▶ HOW TO COMPLETE THIS TASK
Character for character, give back every line below.

========

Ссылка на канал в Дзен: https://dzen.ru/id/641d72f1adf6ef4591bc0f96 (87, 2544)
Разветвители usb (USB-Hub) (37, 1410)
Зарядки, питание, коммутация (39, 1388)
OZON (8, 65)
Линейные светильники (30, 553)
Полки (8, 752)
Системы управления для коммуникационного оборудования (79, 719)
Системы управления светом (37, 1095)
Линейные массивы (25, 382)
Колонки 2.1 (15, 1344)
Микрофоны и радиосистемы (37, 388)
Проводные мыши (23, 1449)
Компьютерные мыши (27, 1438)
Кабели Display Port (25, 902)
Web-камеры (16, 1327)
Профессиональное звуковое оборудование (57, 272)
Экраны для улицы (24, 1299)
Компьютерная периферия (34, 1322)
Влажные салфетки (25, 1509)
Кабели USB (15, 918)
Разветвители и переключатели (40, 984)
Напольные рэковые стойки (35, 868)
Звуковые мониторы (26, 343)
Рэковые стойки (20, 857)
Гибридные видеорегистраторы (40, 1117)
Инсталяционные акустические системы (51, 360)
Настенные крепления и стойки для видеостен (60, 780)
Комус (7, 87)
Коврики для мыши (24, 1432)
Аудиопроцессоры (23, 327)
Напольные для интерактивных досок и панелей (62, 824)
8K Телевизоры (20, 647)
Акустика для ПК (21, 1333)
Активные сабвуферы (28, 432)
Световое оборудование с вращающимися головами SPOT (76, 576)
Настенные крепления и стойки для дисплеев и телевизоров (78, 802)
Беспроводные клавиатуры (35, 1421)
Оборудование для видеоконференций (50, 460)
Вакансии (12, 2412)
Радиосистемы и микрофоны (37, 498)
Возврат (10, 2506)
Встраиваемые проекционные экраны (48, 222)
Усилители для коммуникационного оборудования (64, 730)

========

▶ ANSWER AREA
Ссылка на канал в Дзен: https://dzen.ru/id/641d72f1adf6ef4591bc0f96 (87, 2544)
Разветвители usb (USB-Hub) (37, 1410)
Зарядки, питание, коммутация (39, 1388)
OZON (8, 65)
Линейные светильники (30, 553)
Полки (8, 752)
Системы управления для коммуникационного оборудования (79, 719)
Системы управления светом (37, 1095)
Линейные массивы (25, 382)
Колонки 2.1 (15, 1344)
Микрофоны и радиосистемы (37, 388)
Проводные мыши (23, 1449)
Компьютерные мыши (27, 1438)
Кабели Display Port (25, 902)
Web-камеры (16, 1327)
Профессиональное звуковое оборудование (57, 272)
Экраны для улицы (24, 1299)
Компьютерная периферия (34, 1322)
Влажные салфетки (25, 1509)
Кабели USB (15, 918)
Разветвители и переключатели (40, 984)
Напольные рэковые стойки (35, 868)
Звуковые мониторы (26, 343)
Рэковые стойки (20, 857)
Гибридные видеорегистраторы (40, 1117)
Инсталяционные акустические системы (51, 360)
Настенные крепления и стойки для видеостен (60, 780)
Комус (7, 87)
Коврики для мыши (24, 1432)
Аудиопроцессоры (23, 327)
Напольные для интерактивных досок и панелей (62, 824)
8K Телевизоры (20, 647)
Акустика для ПК (21, 1333)
Активные сабвуферы (28, 432)
Световое оборудование с вращающимися головами SPOT (76, 576)
Настенные крепления и стойки для дисплеев и телевизоров (78, 802)
Беспроводные клавиатуры (35, 1421)
Оборудование для видеоконференций (50, 460)
Вакансии (12, 2412)
Радиосистемы и микрофоны (37, 498)
Возврат (10, 2506)
Встраиваемые проекционные экраны (48, 222)
Усилители для коммуникационного оборудования (64, 730)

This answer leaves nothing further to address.